Humanizing the Badge

November 21, 2016

After the events that coalesced in Ferguson, Mo., late in the summer of 2014, supporters of law enforcement began an earnest effort to spotlight on the overall good done by our peace officers in order to balance the negative rhetoric that abounded on social media. Books were written, documentaries promoted, and soon social media became the tool of choice for people who believed they could open hearts and minds of those who were influenced by the negative publicity. “Humanize the badge” became a battle cry for many. Deputies Hook’Em and Book’Em used humor on their Facebook page; Hearts Beneath the Badge was an attempt “to see them as what they are—human,” and U.C. Santa Cruz uses their citizens academy to, again, “humanize the badge.”

Humanizing the Badge

Elizabeth Ogden unwittingly took the movement a step further. In December 2014, after Detectives Ramos and Liu were ambushed and killed in New York, she sat down and wrote Dear Officer, I See You. Written from the heart, it was a simple message: we see you, we care, and we know how much you hurt. Motivated by the vilification of officers by mainstream media and the pain she saw in the faces those around her, she wanted them to know they hadn’t been forgotten. When she awoke the next morning, her message had been shared on social media more than 600,000 times.

Using the momentum of Dear Officer, Humanizing the Badge (HTB) was born. Ogden has spent time recruiting people who express themselves with softer tones and kind honesty. She initially partnered with Mike the Cop, whose brother, Corporal Matthew Edwards, was killed in the line of duty on July 23, 2010.

“We knew that we had the same ambitions and end goal. When we joined forces, we agreed that we would add people slowly. After some time, we started to pursue them as members of our team and we wound up with some unbelievable people doing really incredible things,” said Ogden. “We brought on people like Juan Wilson, a police officer in the St. Louis area who dedicates his entire life to community policing and development. Adding people like him, with different strengths, helped us to grow into more a family and a team than anything.”

In less than eighteen months, their Facebook page grew to more than 230,000 followers with a reach of 2 – 8 million people per week. Their biggest week was after the tragic events in Dallas on July 7. Officer Dan, an officer with the Dallas Police Department, publicly bared his heart and mind, and people were drawn to the raw emotion.

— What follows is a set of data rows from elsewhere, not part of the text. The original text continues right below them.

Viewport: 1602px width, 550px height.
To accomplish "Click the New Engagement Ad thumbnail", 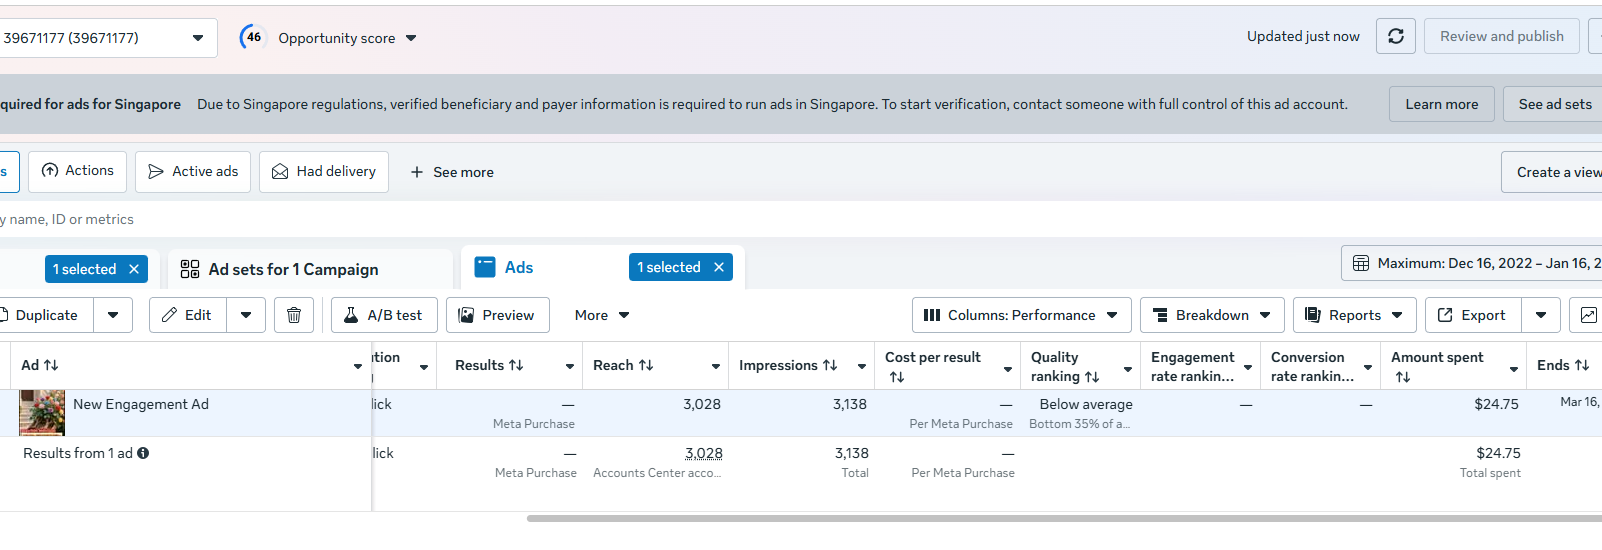I will click(x=42, y=412).
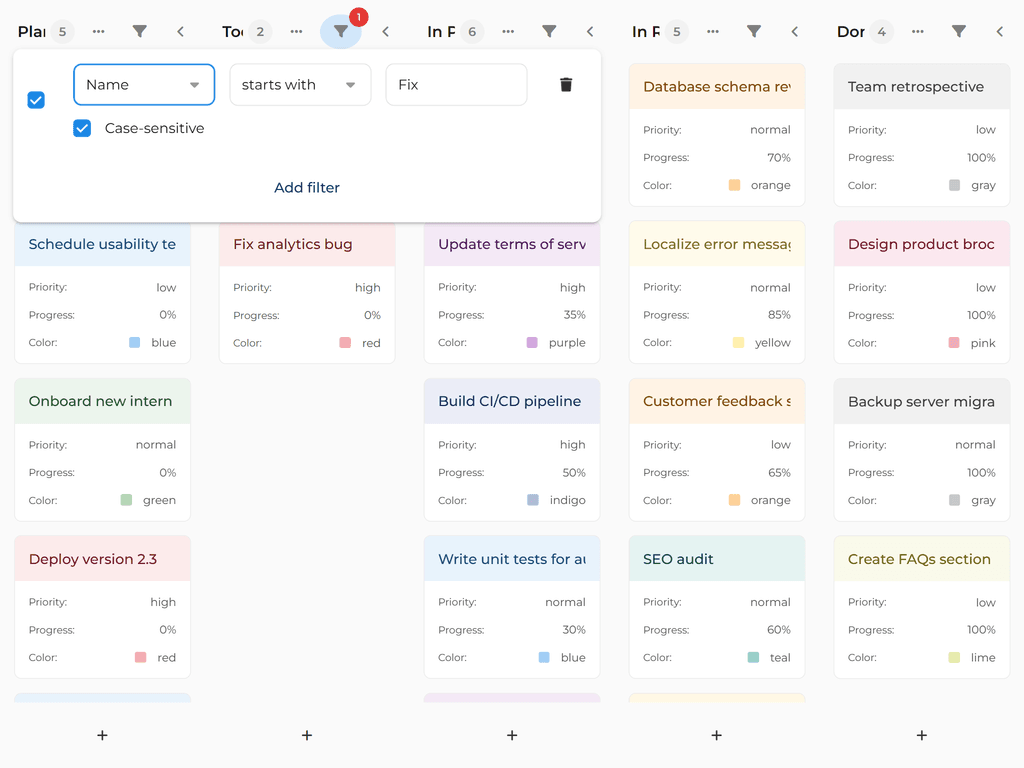Delete the 'Fix' filter rule with trash icon

point(565,85)
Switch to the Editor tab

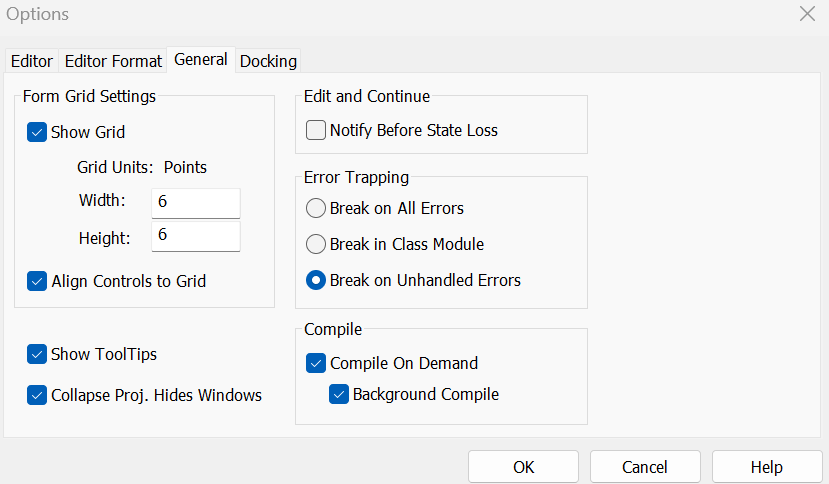point(32,61)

Although HTB is still changing and growing, their success depends on the one factor that differentiates them from the pages that are news sources and commentary on law enforcement: emotion. HTB opens up in ways that many of us are afraid to. They believe in love, trust, and hope. Ogden takes the darkest moments in law enforcement and talks about them from the heart. She tries to put our nightmares into perspective.

“We know that times haven’t been easy and that people are hurting substantially,” Ogden said. “That goes for officers and that goes for people in the communities. So many people are afraid and fearful. We want to have the hard conversations, we want to love people, and we want to show people that we are all human beings just like them.  With so many officers running in the red, with an officer choosing suicide every 22 hours, the time is now. We need solutions now.”

As a group that’s accused of being emotionless and is often told to cope with trauma as “part of the job,” police have come to believe that our feelings are something that should be buried. Ogden is peeling back that layer and building a community that can see law enforcement at their most vulnerable. This new community will understand that police are brave, strong, and stoic, because sometimes that’s necessary to go on doing the job. But police are also vulnerable, damaged, and human. We all are.

Conclusion

HTB represents that ideal many of us seek for ourselves: that rare person who speaks with their heart, forgives, and builds bridges. Many of us aren’t there yet. Many of us cannot go into communities and talk to people with hope in our voice. We want change, but we aren’t sure how to be a catalyst without exposing our private selves. HTB is willing to bring the message to whomever will listen. They are in a position to bring the community to law enforcement rather than bringing law enforcement to the community. They are saying, “Look at us, we are here, we are human and we are doing what we can to make you safe. Help make us safe.”